That’s not to say that there are not legitimate reasons someone’s credit report may be tainted. In general, however, credit reports are a good indication of an individual’s financial responsibility (at least historically). Would you really want to give $50,000 to someone with two bankruptcies and a 590 credit score? If they can’t manage their own cash flow, how can you expect them to manage the cash flow and/or expenses of an investment project?
Credit reports reveal a wealth of information about an individual, including:
- Assets. What does this person own in their name? In other words, what do they risk legally losing if they mislead investors?
- Problems. If they had problems in their youth, how did they handle it? Did they immediately file bankruptcy or did they come up with a way to make good on their obligations?
- Leverage. Are they overleveraged? If the investment runs into problems, do they have the financial wherewithal to provide additional capital?
3. How many other projects like this have you done?
If the individual has a lot of experience, there should be a wealth of comparables to review and references with whom you can talk. However, most experienced investors don’t spend a lot of time raising funds from people to whom they are not already extremely well connected.
More often than not, you’ll be talking with someone who either is a first-timer or has limited experience. It’s okay to bet on a first-timer, but you should be compensated accordingly. In addition, you should look for individuals who acknowledge the value of experience and who engage consultants with experience to aid in the project (especially the planning stages, where the assumptions which drive the expected returns are made).
4. What could cause me to lose all or most of my money?
This question may seem abrasive, but it is revealing. What you are really looking for is how well this individual understands the risk factors associated with the project. If they don’t recognize the risk factors, it is virtually guaranteed they won’t be planning the project in a way that limits those risks.
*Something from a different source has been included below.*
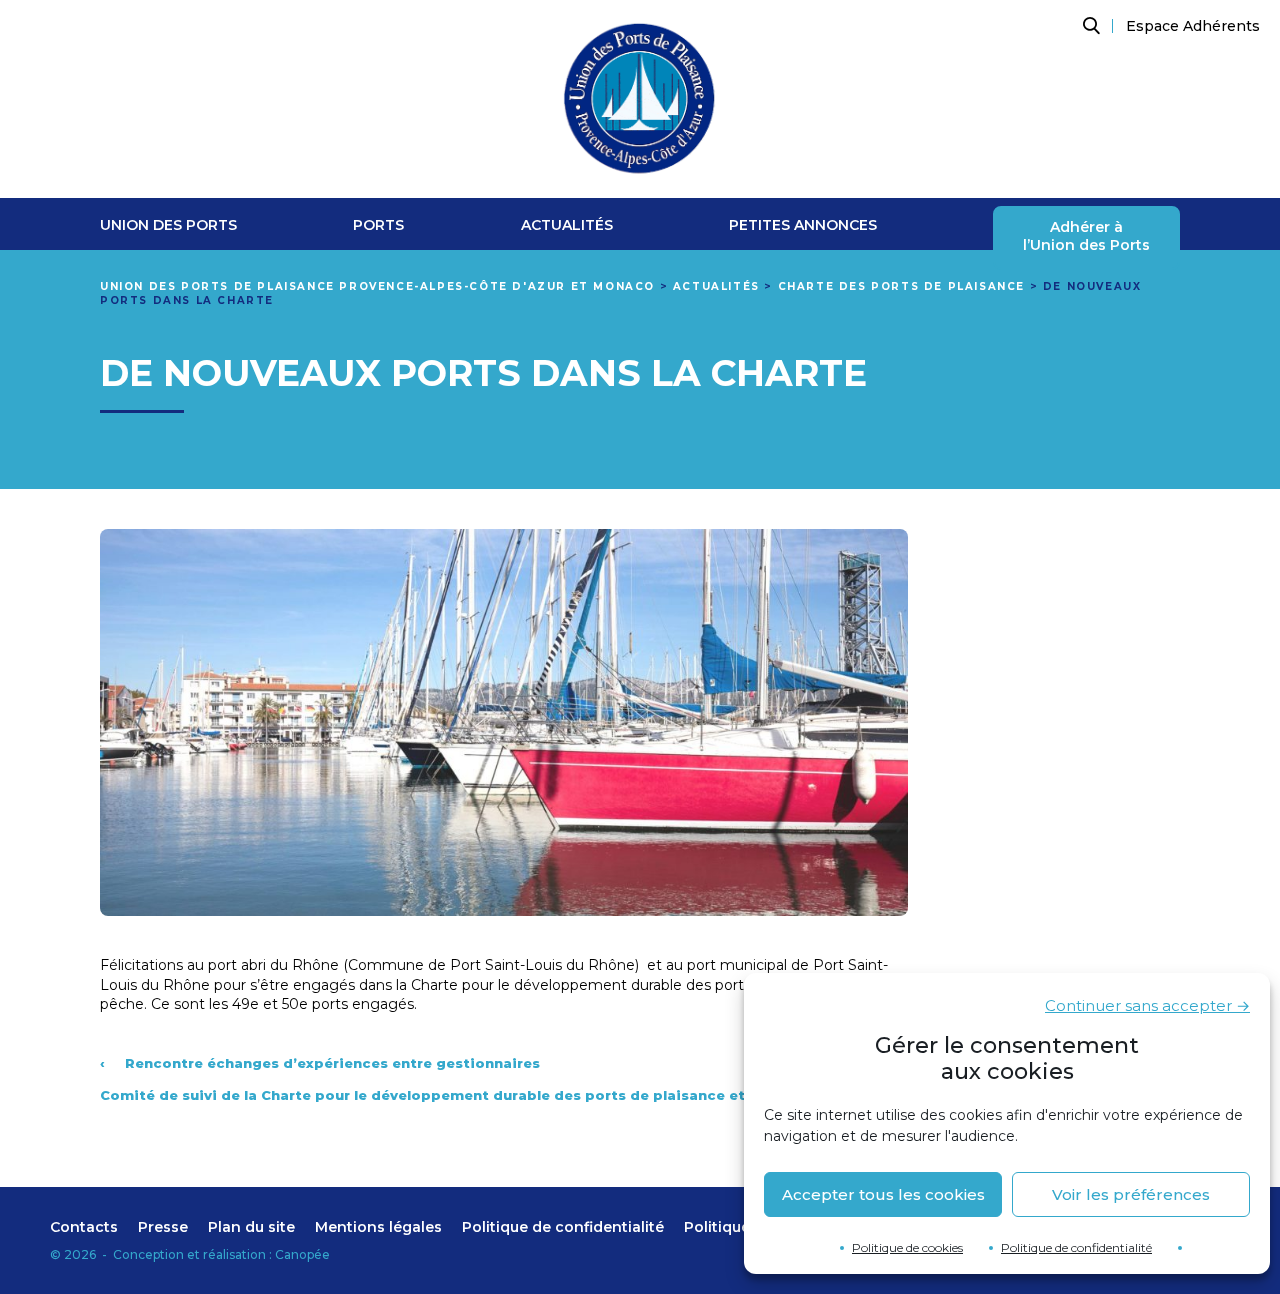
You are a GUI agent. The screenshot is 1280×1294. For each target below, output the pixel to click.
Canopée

When someone tells you there are zero risks, you should immediately turn 180 degrees and run. There are always risks; the question is merely one of likelihood. Make sure that the people you invest in have a good idea of what they are up against and a plan for how to manage the risks that could lose your money.
5. What and how are you being compensated from this project and/or my investment?
This question determines whether your goals are aligned. If the person asking you to invest gets paid a portion of the check you write, you’re dealing with a salesperson. If the person asking you to invest is a principal in the project, are they being paid for some of their efforts before the project is profitable or do they only get a benefit if and when the project is completed?
Knowing how someone makes their money is the key to understanding their underlying motivations and potential conflicts of interest. If you won’t be the one controlling the project, you want the person who is to be highly motivated and have goals aligned with yours.